== Segment start ==
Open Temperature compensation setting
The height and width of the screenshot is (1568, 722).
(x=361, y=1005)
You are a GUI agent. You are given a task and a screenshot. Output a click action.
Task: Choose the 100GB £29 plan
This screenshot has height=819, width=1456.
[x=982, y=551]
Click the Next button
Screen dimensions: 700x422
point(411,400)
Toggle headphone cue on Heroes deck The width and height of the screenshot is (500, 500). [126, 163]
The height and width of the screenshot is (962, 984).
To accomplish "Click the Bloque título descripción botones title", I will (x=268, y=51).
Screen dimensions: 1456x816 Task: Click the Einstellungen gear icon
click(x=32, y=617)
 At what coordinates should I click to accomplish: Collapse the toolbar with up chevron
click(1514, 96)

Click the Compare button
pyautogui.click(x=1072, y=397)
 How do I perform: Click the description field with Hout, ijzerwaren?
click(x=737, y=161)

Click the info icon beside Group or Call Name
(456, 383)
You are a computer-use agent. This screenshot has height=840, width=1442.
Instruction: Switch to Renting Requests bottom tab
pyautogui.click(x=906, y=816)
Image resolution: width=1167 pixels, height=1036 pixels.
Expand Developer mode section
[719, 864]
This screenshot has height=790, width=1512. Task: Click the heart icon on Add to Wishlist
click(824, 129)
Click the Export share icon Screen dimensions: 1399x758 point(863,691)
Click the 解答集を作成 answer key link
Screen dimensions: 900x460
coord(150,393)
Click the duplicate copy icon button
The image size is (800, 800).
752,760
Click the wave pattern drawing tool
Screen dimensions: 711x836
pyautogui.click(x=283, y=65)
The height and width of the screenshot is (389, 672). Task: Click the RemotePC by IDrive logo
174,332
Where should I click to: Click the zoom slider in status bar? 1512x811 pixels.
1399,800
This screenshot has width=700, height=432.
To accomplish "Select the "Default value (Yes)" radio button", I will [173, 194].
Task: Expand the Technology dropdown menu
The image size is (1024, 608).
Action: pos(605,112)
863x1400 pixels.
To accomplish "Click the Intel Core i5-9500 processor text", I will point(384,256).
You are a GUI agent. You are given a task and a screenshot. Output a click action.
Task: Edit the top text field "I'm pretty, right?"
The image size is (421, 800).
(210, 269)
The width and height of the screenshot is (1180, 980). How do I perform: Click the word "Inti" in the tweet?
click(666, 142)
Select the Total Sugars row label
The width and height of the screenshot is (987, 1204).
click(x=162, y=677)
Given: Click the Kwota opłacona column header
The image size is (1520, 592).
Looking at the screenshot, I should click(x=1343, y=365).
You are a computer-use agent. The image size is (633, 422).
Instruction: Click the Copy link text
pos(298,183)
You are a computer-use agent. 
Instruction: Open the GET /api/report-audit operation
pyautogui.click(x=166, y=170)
== Segment end ==
■ Your instructions
Each line from the one containing "The image size is (1024, 608)." through the end of the entries, both included, is to be returned exactly, with no other lines.

■ Reply to the task
The image size is (1024, 608).
Action: pos(605,112)
863x1400 pixels.
To accomplish "Click the Intel Core i5-9500 processor text", I will point(384,256).
You are a GUI agent. You are given a task and a screenshot. Output a click action.
Task: Edit the top text field "I'm pretty, right?"
The image size is (421, 800).
(210, 269)
The width and height of the screenshot is (1180, 980). How do I perform: Click the word "Inti" in the tweet?
click(666, 142)
Select the Total Sugars row label
The width and height of the screenshot is (987, 1204).
click(x=162, y=677)
Given: Click the Kwota opłacona column header
The image size is (1520, 592).
Looking at the screenshot, I should click(x=1343, y=365).
You are a computer-use agent. The image size is (633, 422).
Instruction: Click the Copy link text
pos(298,183)
You are a computer-use agent. 
Instruction: Open the GET /api/report-audit operation
pyautogui.click(x=166, y=170)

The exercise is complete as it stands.